Making Tables of Numbers Comprehensible
I’m always amazed (read: dismayed) when I see the results of an analysis presented with a key set of the results delivered as a raw table of numbers. It is impossible to instantly comprehend a data table that has more than 3 or 4 rows and 3 or 4 columns. And, “instant comprehension” should be the goal of any presentation of information — it’s the hook that gets your audience’s brain wrapped around the material and ready to ponder it more deeply. Below are two different ways to use conditional formatting to convey information rather than data.
An industry analyst report was released recently that summarized the scores from the analyst’s evaluation of multiple platforms across a number of dimensions. You may recognize the table below (although I’ve doctored the results enough that I’m not giving away any of the analyst’s intellectual property):
This is a barely-dressed-up Excel spreadsheet. It takes some real staring at the table, including scanning and re-scanning the numbers, to realize that “Jupiter” is rated as the strongest offering. “Neptune” — the fourth vendor listed — appears to be the second strongest. To be fair, a high-level summary of these results is presented in a separate chart, but that chart is really high level.
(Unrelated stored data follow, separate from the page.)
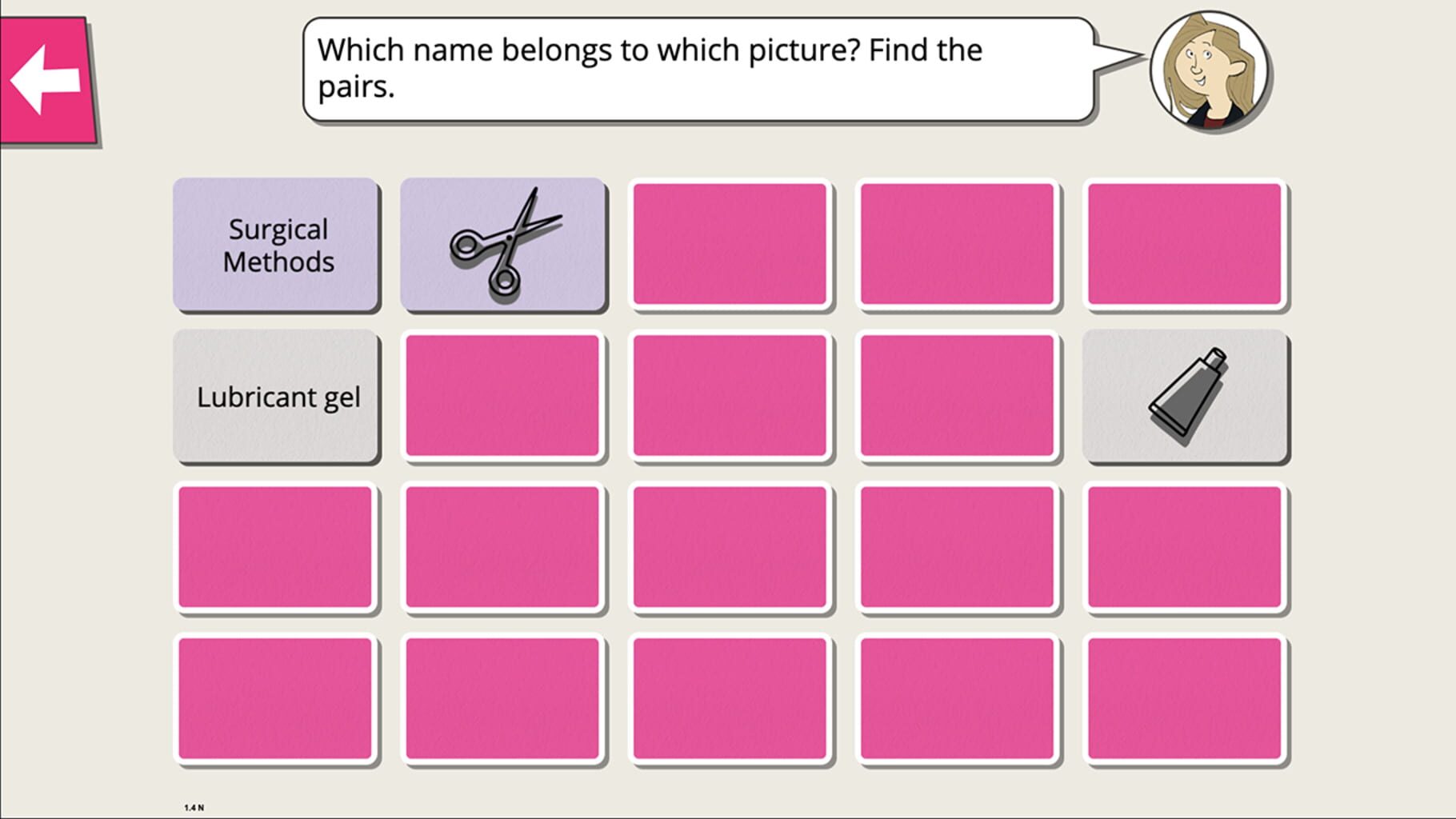Select the scissors picture card
Viewport: 1456px width, 819px height.
[502, 242]
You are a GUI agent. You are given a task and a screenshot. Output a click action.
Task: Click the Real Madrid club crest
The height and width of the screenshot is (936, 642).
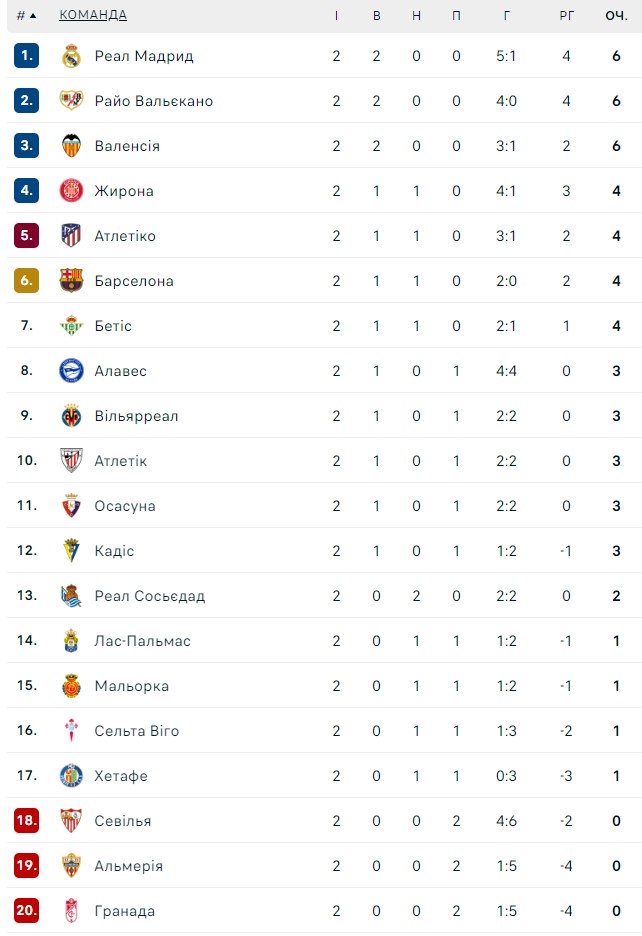click(x=71, y=56)
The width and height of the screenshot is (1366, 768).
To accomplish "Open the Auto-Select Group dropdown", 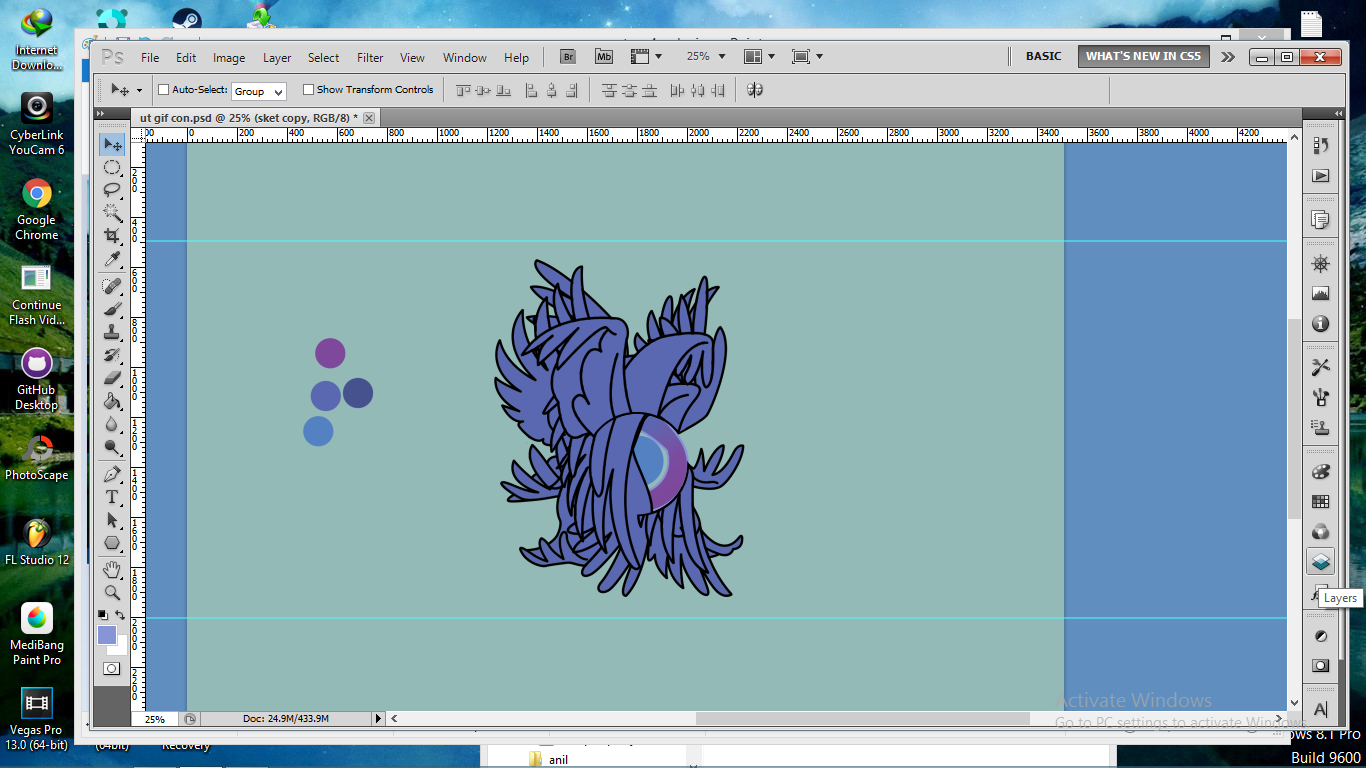I will click(259, 91).
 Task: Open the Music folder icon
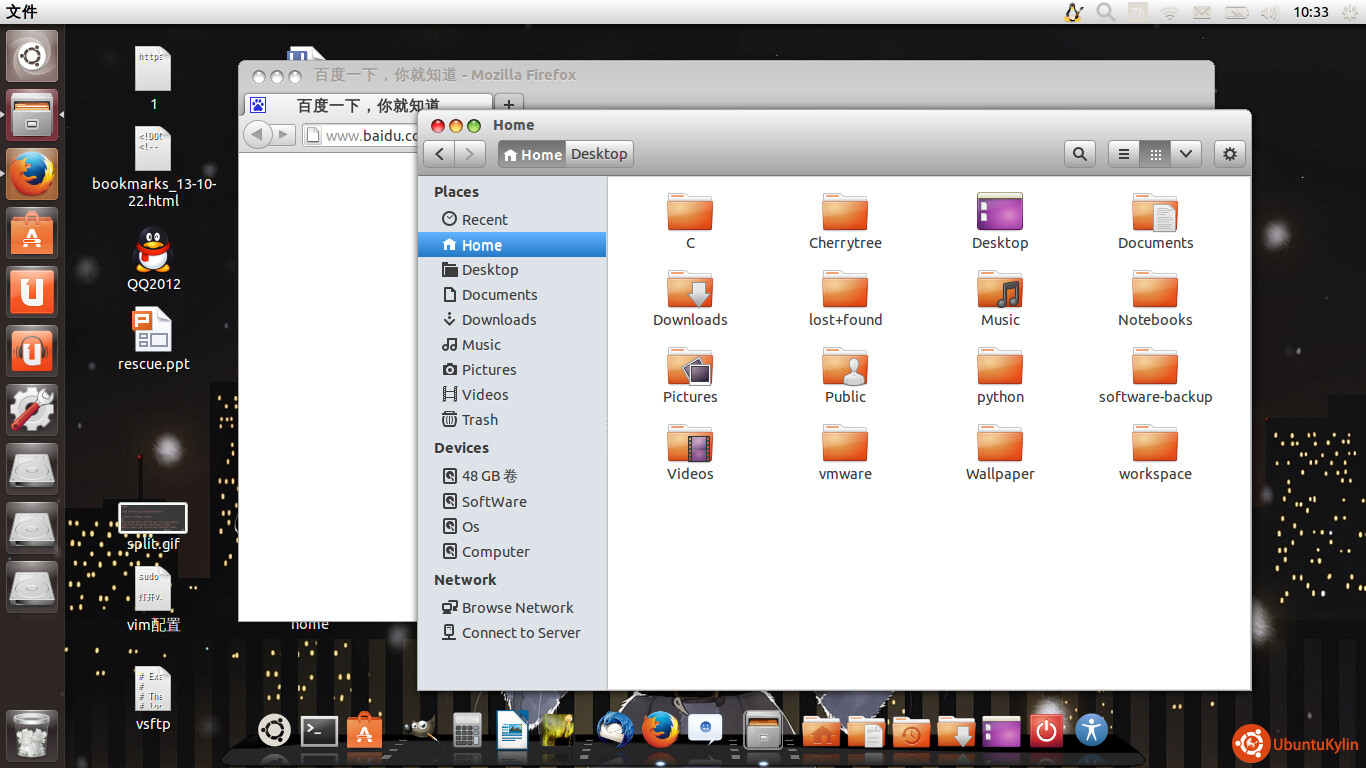pos(1000,290)
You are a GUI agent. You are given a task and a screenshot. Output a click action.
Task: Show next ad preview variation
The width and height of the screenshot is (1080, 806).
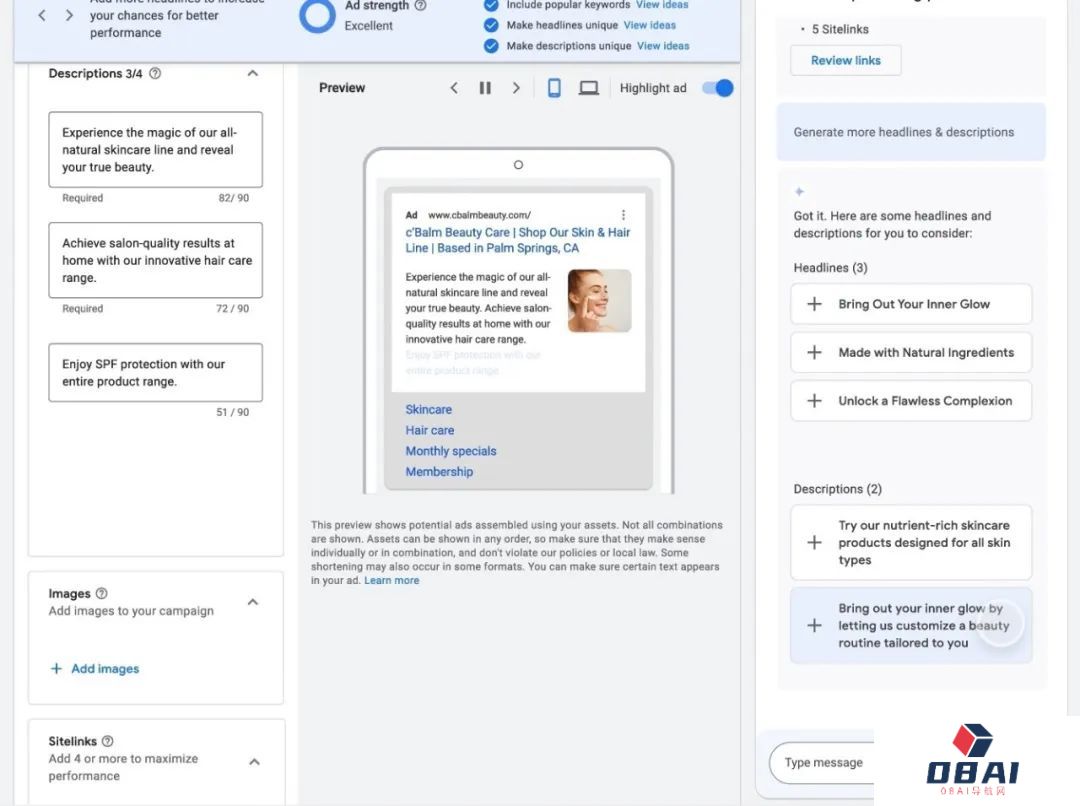(516, 88)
Some things that, when I tried to wrap my own head around the table, seemed extraneous:
- 2 decimal places — these scores were the roll-ups of dozens and dozens of individual scores that were, inherently, somewhat subjective. Two decimal places implies a precision that simply does not exist.
- The actual component scores — in an evaluation like this, the reader really primarily cares about relative strength across each row rather than the absolute scores.
- The weightings — the weighting matters…but it’s just a factor in the formulas that get to the overall scores — it’s not actually part of the results
With that in mind, just to get a better understanding of the data myself, I grabbed the data and reformatted it using a heatmap. Each row is graduated separately based on the high/low values in that row:
I eliminated the actual display of the numbers for the components for each group, and I shifted the weighting off to the right (and lightened it and made it a smaller font). When I looked at this, I realized that the order of the vendors was simply alphabetical. While that is a logical order, and it may seem like a good way to “let the data speak for itself,” alphabetization is entirely arbitrary in this context. Why not arrange the platforms from overall strongest to weakest?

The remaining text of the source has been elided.